__Dataset extract__:
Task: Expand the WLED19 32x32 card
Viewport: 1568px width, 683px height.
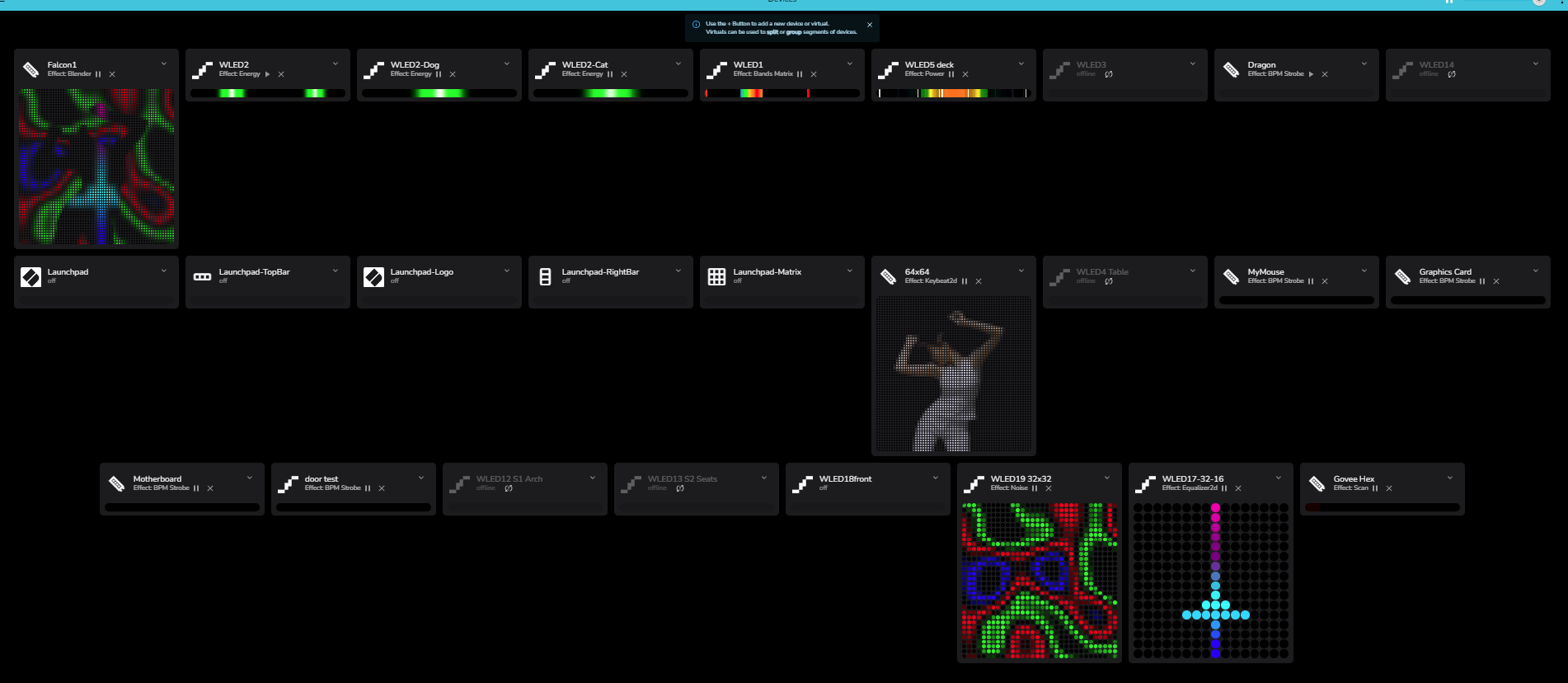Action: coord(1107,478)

--

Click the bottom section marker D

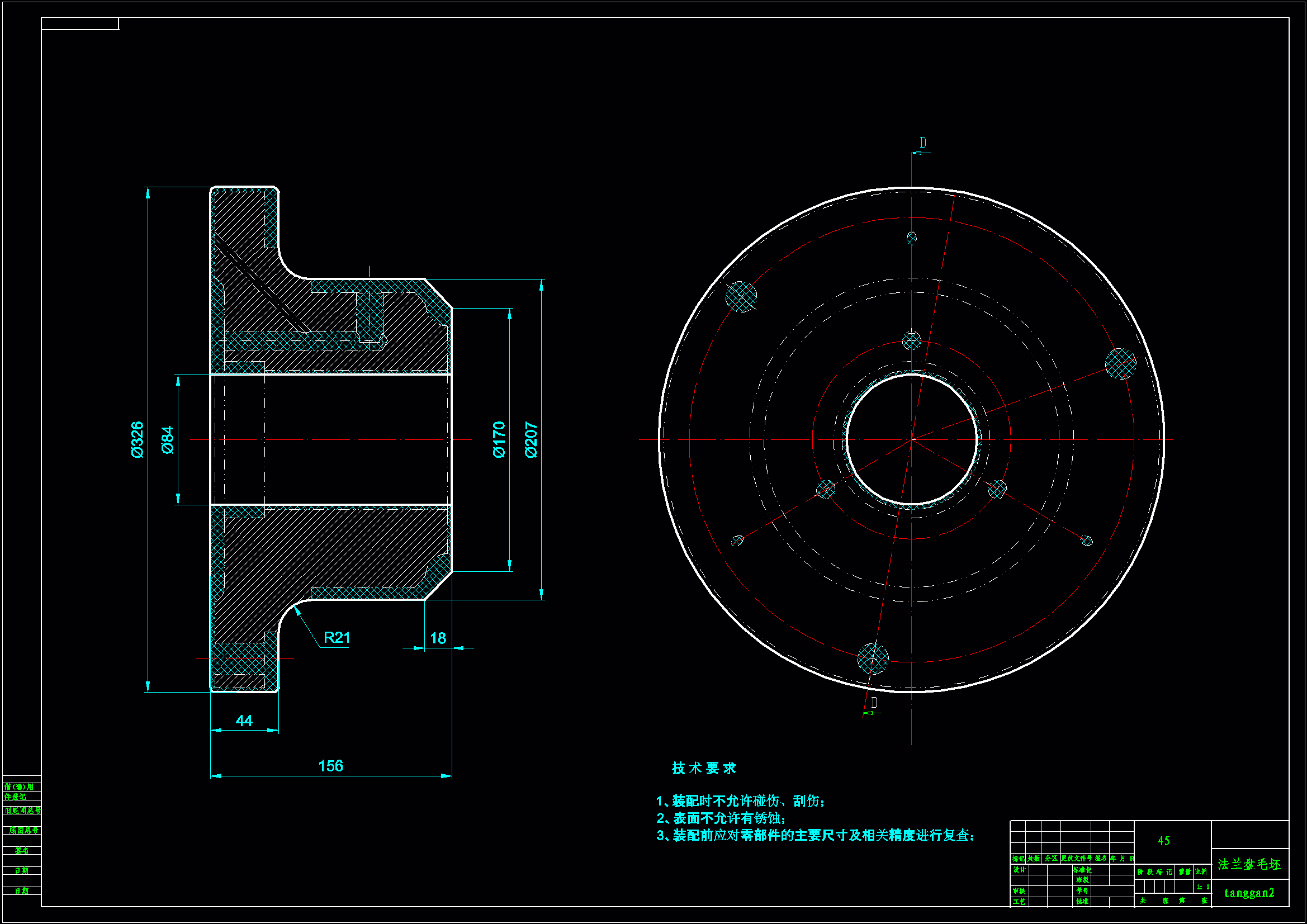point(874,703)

__What the task requires__:
In the lines running from the one containing "Task: Expand the WLED19 32x32 card" through the one containing "Action: coord(1107,478)", change "Expand" to "Open" and leave everything else as it is. Reproduce only those lines, omitting the pictures.

__In response__:
Task: Open the WLED19 32x32 card
Viewport: 1568px width, 683px height.
Action: coord(1107,478)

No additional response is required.